Exercise prompt - Whatever the records say, give every one of them again exactly.

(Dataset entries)
-=-=-=-=-

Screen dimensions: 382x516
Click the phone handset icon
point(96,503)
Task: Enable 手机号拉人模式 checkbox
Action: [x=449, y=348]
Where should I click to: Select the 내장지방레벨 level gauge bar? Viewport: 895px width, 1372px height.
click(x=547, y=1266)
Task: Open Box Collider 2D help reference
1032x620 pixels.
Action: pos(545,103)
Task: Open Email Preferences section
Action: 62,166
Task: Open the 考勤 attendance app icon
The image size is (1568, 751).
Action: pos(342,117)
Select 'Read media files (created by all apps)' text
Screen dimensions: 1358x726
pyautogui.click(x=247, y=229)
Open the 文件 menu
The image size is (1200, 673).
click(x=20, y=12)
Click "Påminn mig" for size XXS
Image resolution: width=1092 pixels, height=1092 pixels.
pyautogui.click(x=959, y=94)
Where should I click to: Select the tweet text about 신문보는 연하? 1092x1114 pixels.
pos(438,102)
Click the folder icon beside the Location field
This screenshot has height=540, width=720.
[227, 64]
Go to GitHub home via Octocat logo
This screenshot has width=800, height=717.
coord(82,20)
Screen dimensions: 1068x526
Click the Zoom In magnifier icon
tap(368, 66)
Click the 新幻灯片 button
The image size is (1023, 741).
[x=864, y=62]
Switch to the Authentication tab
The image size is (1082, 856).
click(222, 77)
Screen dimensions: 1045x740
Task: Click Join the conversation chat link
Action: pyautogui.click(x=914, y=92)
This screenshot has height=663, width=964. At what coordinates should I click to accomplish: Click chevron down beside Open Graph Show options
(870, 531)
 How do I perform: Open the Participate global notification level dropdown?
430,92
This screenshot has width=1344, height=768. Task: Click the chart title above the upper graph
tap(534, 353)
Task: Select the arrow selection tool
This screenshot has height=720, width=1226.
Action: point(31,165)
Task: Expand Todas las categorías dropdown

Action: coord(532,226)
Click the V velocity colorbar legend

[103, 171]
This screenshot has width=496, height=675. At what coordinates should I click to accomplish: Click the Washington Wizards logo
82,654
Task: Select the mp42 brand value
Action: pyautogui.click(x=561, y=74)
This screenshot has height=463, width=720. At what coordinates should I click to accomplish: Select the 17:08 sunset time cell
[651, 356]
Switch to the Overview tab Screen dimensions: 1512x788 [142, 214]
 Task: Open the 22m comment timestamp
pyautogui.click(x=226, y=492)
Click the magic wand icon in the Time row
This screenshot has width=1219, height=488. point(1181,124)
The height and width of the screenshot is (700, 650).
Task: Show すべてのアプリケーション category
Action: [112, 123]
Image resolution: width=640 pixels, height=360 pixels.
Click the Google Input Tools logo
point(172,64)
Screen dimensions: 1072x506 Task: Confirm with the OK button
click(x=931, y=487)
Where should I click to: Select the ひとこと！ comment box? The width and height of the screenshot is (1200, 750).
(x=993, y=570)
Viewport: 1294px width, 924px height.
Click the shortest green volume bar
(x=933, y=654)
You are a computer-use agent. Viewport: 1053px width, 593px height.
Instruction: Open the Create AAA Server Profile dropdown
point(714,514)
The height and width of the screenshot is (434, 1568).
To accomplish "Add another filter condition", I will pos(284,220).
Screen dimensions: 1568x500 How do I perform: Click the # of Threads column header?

-=-=-=-=-

Solution for this problem -
Screen dimensions: 382x516
Click the phone handset icon
point(96,503)
Task: Enable 手机号拉人模式 checkbox
Action: [x=449, y=348]
Where should I click to: Select the 내장지방레벨 level gauge bar? Viewport: 895px width, 1372px height.
click(x=547, y=1266)
Task: Open Box Collider 2D help reference
1032x620 pixels.
Action: pos(545,103)
Task: Open Email Preferences section
Action: 62,166
Task: Open the 考勤 attendance app icon
The image size is (1568, 751).
Action: pos(342,117)
Select 'Read media files (created by all apps)' text
Screen dimensions: 1358x726
pyautogui.click(x=247, y=229)
Open the 文件 menu
The image size is (1200, 673).
click(x=20, y=12)
Click "Påminn mig" for size XXS
Image resolution: width=1092 pixels, height=1092 pixels.
pyautogui.click(x=959, y=94)
Where should I click to: Select the tweet text about 신문보는 연하? 1092x1114 pixels.
pos(438,102)
Click the folder icon beside the Location field
This screenshot has height=540, width=720.
[227, 64]
Go to GitHub home via Octocat logo
This screenshot has width=800, height=717.
coord(82,20)
Screen dimensions: 1068x526
Click the Zoom In magnifier icon
tap(368, 66)
Click the 新幻灯片 button
The image size is (1023, 741).
[x=864, y=62]
Switch to the Authentication tab
The image size is (1082, 856).
click(222, 77)
Screen dimensions: 1045x740
Task: Click Join the conversation chat link
Action: pyautogui.click(x=914, y=92)
This screenshot has height=663, width=964. At what coordinates should I click to accomplish: Click chevron down beside Open Graph Show options
(870, 531)
 How do I perform: Open the Participate global notification level dropdown?
430,92
This screenshot has width=1344, height=768. Task: Click the chart title above the upper graph
tap(534, 353)
Task: Select the arrow selection tool
This screenshot has height=720, width=1226.
Action: point(31,165)
Task: Expand Todas las categorías dropdown

Action: coord(532,226)
Click the V velocity colorbar legend

[103, 171]
This screenshot has width=496, height=675. At what coordinates should I click to accomplish: Click the Washington Wizards logo
82,654
Task: Select the mp42 brand value
Action: pyautogui.click(x=561, y=74)
This screenshot has height=463, width=720. At what coordinates should I click to accomplish: Select the 17:08 sunset time cell
[651, 356]
Switch to the Overview tab Screen dimensions: 1512x788 [142, 214]
 Task: Open the 22m comment timestamp
pyautogui.click(x=226, y=492)
Click the magic wand icon in the Time row
This screenshot has width=1219, height=488. point(1181,124)
The height and width of the screenshot is (700, 650).
Task: Show すべてのアプリケーション category
Action: [112, 123]
Image resolution: width=640 pixels, height=360 pixels.
Click the Google Input Tools logo
point(172,64)
Screen dimensions: 1072x506 Task: Confirm with the OK button
click(x=931, y=487)
Where should I click to: Select the ひとこと！ comment box? The width and height of the screenshot is (1200, 750).
(x=993, y=570)
Viewport: 1294px width, 924px height.
Click the shortest green volume bar
(x=933, y=654)
You are a computer-use agent. Viewport: 1053px width, 593px height.
Instruction: Open the Create AAA Server Profile dropdown
point(714,514)
The height and width of the screenshot is (434, 1568).
To accomplish "Add another filter condition", I will pos(284,220).
Screen dimensions: 1568x500 How do I perform: Click the # of Threads column header?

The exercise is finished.